A network algorithm for exact tests for Hardy-Weinberg equilibrium with X-chromosomal variants

In statistical genetics, the exact test is of fundamental importance to assess whether, in a population, genotypes are distributed according to the Hardy-Weinberg law. Genetic variables are usually filtered on the basis of exact test results to avoid genotyping errors, which can negatively affect subsequent analyses in genetic epidemiology, ecology, forensics among others. It is used to test for statistical independence of the different alleles within the same locus. Given this importance, it is useful to understand which are the current tools to calculate it and how efficient they are. For a bi-allelic context it is possible to use asymptotic tests, such as the chi-square test.
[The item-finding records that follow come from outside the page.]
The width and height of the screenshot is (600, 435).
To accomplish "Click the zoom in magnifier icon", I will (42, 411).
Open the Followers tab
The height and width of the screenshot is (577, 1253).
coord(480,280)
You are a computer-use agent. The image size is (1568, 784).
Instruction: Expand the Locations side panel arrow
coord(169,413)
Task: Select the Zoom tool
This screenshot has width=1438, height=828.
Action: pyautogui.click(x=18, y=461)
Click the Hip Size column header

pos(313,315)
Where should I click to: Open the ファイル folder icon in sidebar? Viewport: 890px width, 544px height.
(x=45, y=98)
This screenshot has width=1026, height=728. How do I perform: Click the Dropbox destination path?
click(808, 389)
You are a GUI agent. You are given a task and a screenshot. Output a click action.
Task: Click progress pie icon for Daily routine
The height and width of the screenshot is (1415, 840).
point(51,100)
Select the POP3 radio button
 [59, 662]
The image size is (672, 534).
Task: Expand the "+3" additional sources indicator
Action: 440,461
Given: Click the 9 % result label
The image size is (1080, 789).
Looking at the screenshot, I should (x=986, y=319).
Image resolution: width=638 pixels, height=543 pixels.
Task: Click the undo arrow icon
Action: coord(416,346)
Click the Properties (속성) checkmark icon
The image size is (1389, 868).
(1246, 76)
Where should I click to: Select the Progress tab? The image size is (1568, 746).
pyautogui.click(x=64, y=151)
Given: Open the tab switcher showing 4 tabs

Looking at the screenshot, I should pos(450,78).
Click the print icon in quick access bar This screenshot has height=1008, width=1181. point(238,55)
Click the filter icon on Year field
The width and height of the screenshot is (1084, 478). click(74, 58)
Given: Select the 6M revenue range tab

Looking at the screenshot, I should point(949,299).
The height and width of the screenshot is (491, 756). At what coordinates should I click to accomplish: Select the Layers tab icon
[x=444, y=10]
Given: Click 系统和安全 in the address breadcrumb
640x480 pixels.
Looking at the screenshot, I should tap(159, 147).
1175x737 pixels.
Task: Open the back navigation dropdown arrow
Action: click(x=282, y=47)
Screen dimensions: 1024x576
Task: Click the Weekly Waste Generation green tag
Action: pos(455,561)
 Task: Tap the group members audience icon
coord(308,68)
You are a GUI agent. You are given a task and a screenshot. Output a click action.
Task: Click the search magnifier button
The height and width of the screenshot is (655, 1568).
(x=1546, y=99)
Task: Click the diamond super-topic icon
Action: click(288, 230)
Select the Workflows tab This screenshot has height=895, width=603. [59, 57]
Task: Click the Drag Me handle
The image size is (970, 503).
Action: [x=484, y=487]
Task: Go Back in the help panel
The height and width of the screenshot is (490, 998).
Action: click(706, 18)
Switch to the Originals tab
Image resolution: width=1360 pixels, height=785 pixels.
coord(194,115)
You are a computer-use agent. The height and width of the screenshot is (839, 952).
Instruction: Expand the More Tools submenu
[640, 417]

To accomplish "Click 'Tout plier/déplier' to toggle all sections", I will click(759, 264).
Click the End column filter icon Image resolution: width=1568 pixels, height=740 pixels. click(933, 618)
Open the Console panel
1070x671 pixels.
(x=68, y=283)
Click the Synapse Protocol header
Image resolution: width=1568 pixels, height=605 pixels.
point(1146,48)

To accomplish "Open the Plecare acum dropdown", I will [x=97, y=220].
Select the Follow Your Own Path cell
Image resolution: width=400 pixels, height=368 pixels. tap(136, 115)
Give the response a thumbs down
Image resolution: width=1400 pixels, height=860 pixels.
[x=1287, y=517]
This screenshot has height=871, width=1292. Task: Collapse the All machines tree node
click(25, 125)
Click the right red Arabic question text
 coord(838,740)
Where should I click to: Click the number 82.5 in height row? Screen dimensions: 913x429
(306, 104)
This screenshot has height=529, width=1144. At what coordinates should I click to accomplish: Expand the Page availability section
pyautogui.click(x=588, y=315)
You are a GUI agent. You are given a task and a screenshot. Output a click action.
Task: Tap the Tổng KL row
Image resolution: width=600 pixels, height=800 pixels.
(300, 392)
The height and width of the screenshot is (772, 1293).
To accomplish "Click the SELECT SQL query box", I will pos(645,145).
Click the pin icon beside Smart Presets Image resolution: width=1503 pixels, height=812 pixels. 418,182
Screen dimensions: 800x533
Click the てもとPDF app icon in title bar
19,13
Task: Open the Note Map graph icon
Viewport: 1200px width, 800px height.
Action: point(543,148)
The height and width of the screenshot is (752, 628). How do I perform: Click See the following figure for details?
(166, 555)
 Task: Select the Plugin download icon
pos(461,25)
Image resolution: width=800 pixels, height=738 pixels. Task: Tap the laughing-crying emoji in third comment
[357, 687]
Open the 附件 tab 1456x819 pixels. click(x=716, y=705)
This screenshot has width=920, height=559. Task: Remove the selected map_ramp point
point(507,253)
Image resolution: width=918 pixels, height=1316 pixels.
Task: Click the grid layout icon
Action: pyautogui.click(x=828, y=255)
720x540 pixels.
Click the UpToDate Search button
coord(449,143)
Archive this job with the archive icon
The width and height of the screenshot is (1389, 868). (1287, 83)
Widening the point of view and taking into account more alleles the data are more scattered within the genotype matrix and the exact test is the most reliable. This involves using the probability of the genotype counts you are observing, and then extracting the final p-value from which you can deduce whether or not there is evidence for deviation from equilibrium. All this comes to a very high precision which is, however, at the expense of performance. A further step is to consider the X chromosome, where the different conformation of the two sexes causes considerable computational difficulties. In this master thesis, the network algorithm available for the autosomes has been extended for the X chromosome, achieving spectacular improvements in computation time with respect to state-of-the art enumeration algorithms, avoiding the repetition of calculations that can be stored and taking advantage of the recursive technique. We analysed complete chromosomes of the 1,000 Genomes Project in order to evaluate exact algorithms and results for autosomal and X chromosomal variants with two or more alleles. Its functioning has been verified first of all in terms of final results with the few tools currently available, with excellent outcomes. Subsequently a performance analysis has highlighted the great usefulness of the result achieved, reducing by several orders of magnitude the computation time to precise values. In some cases, an analysis lasting more than 6 hours reduced to a few seconds to obtain the same output values. This is an excellent step forward that delivers an interesting new tool enabling efficient exact Hardy-Weinberg testing for X chromosomal variants up to at least five alleles.